* WHAT THE TASK ASKS: Reproduce the material from its first line up to and including the line containing "This screenshot has", switching "show all" to "view all" and leaving everything else unchanged.

— begin —

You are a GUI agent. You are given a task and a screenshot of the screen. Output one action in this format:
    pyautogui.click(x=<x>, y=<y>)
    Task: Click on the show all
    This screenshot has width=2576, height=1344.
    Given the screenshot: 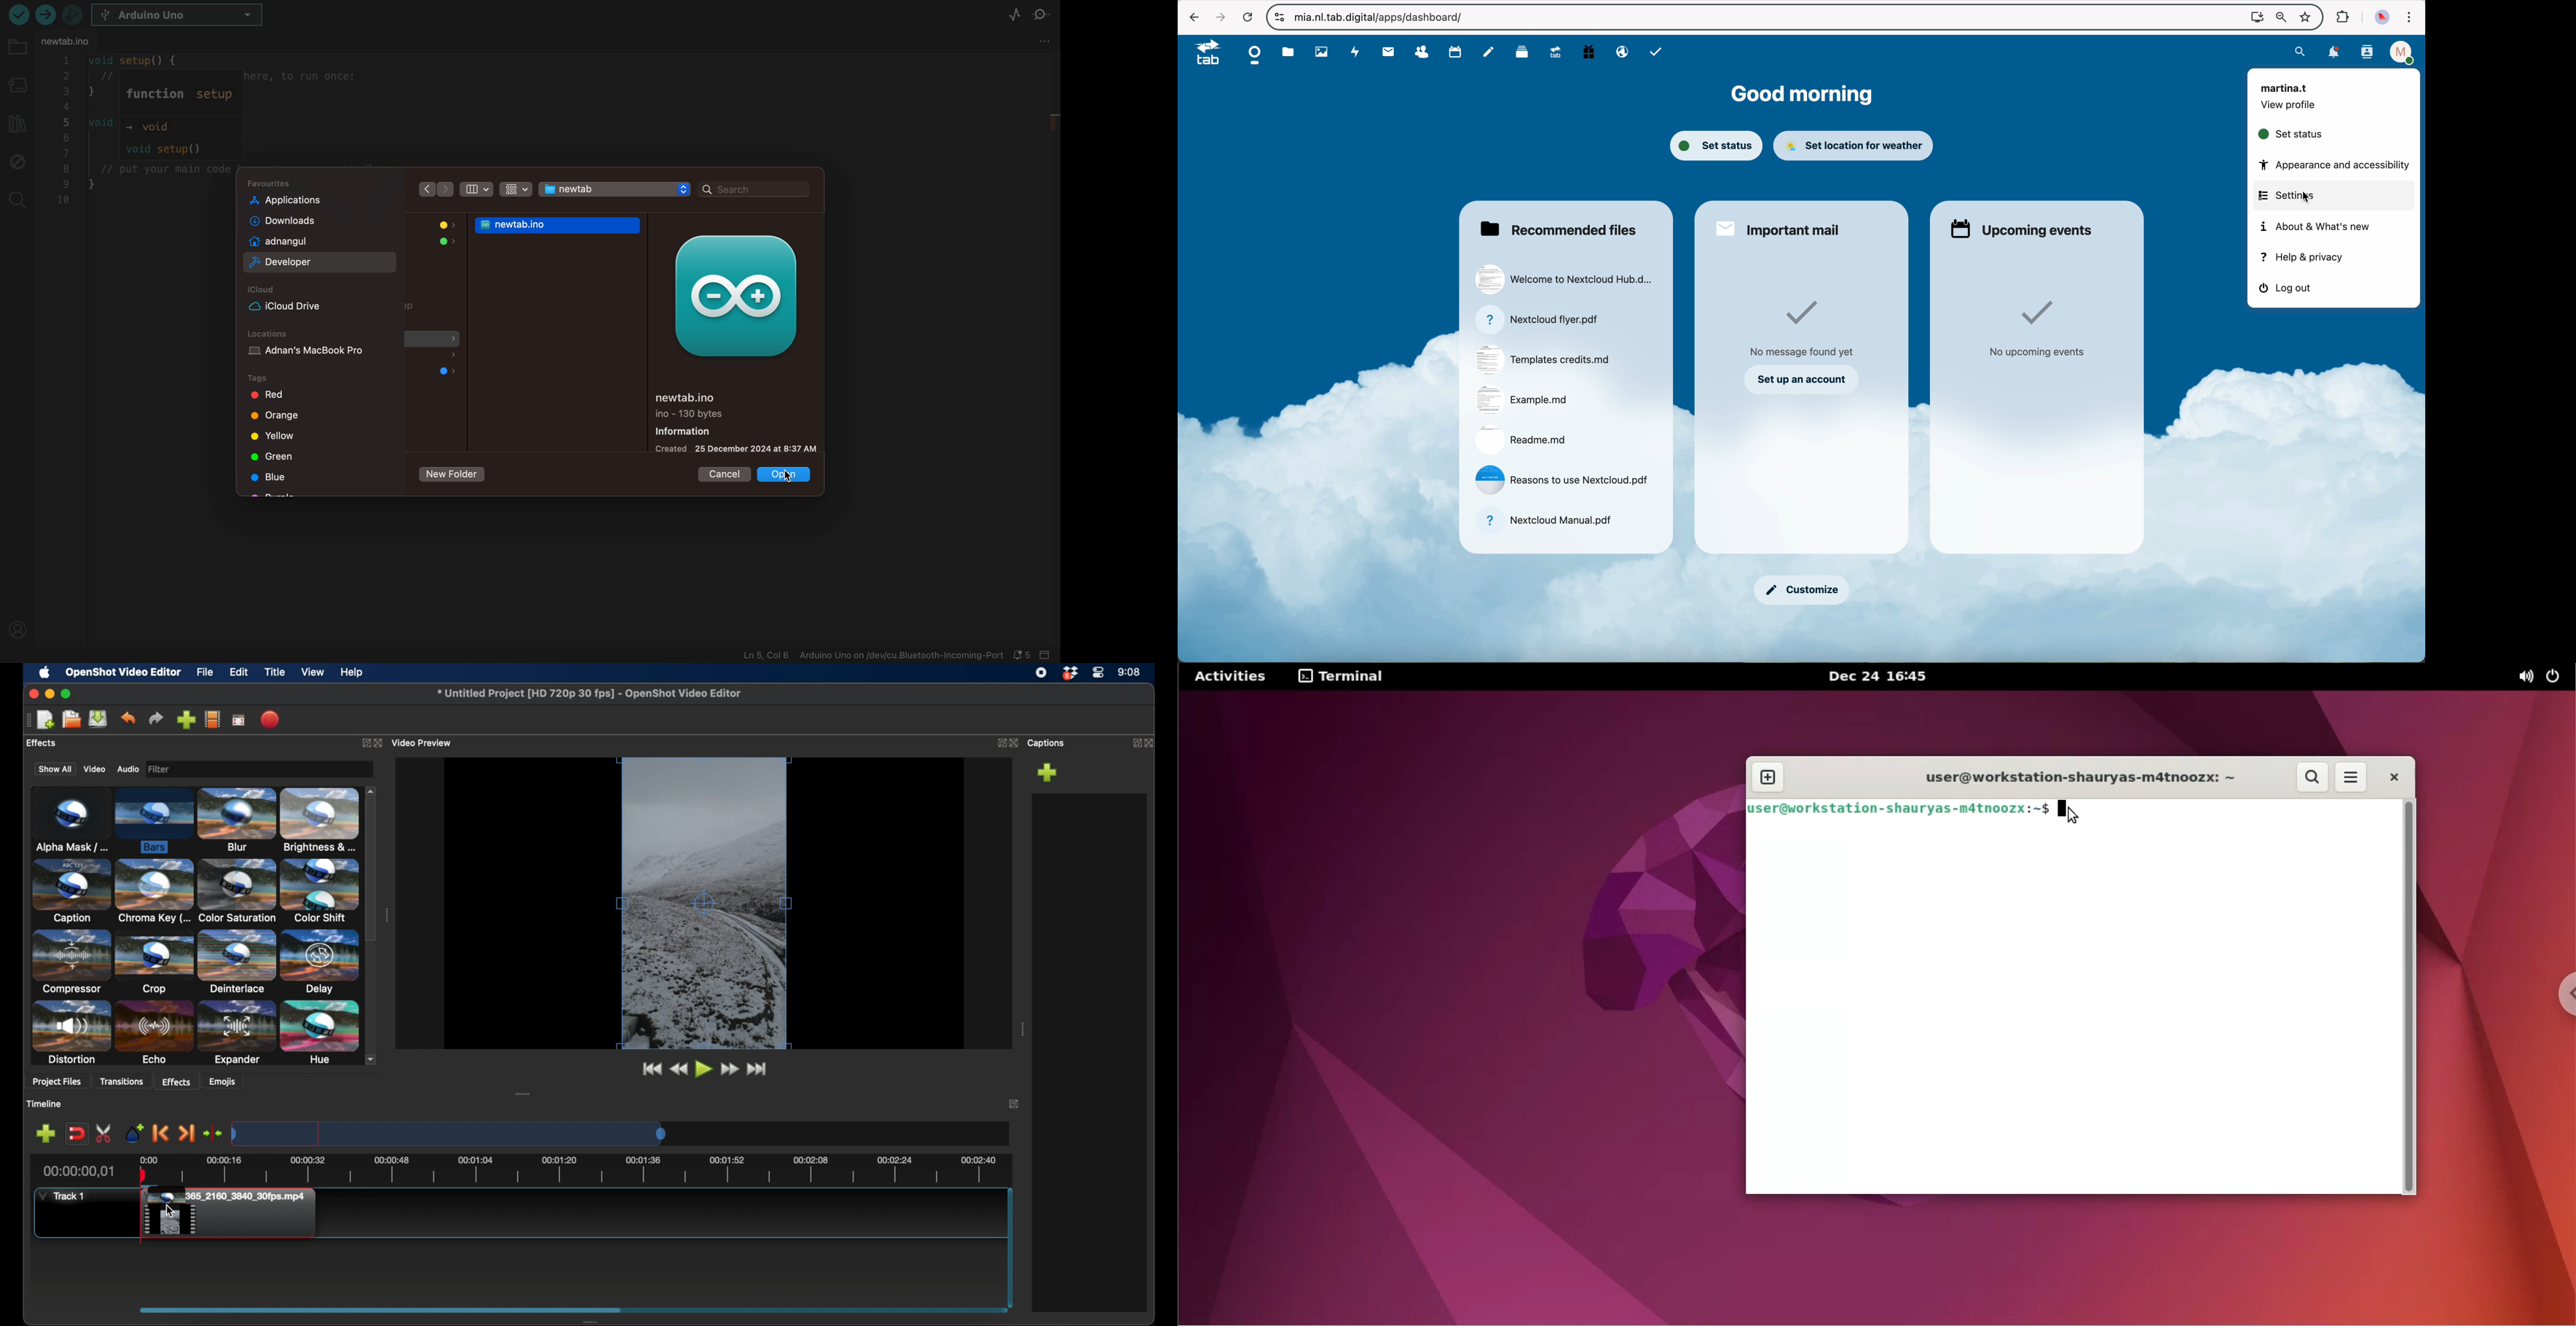 What is the action you would take?
    pyautogui.click(x=53, y=770)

— end —

* WORKED ANSWER:
You are a GUI agent. You are given a task and a screenshot of the screen. Output one action in this format:
    pyautogui.click(x=<x>, y=<y>)
    Task: Click on the view all
    This screenshot has width=2576, height=1344.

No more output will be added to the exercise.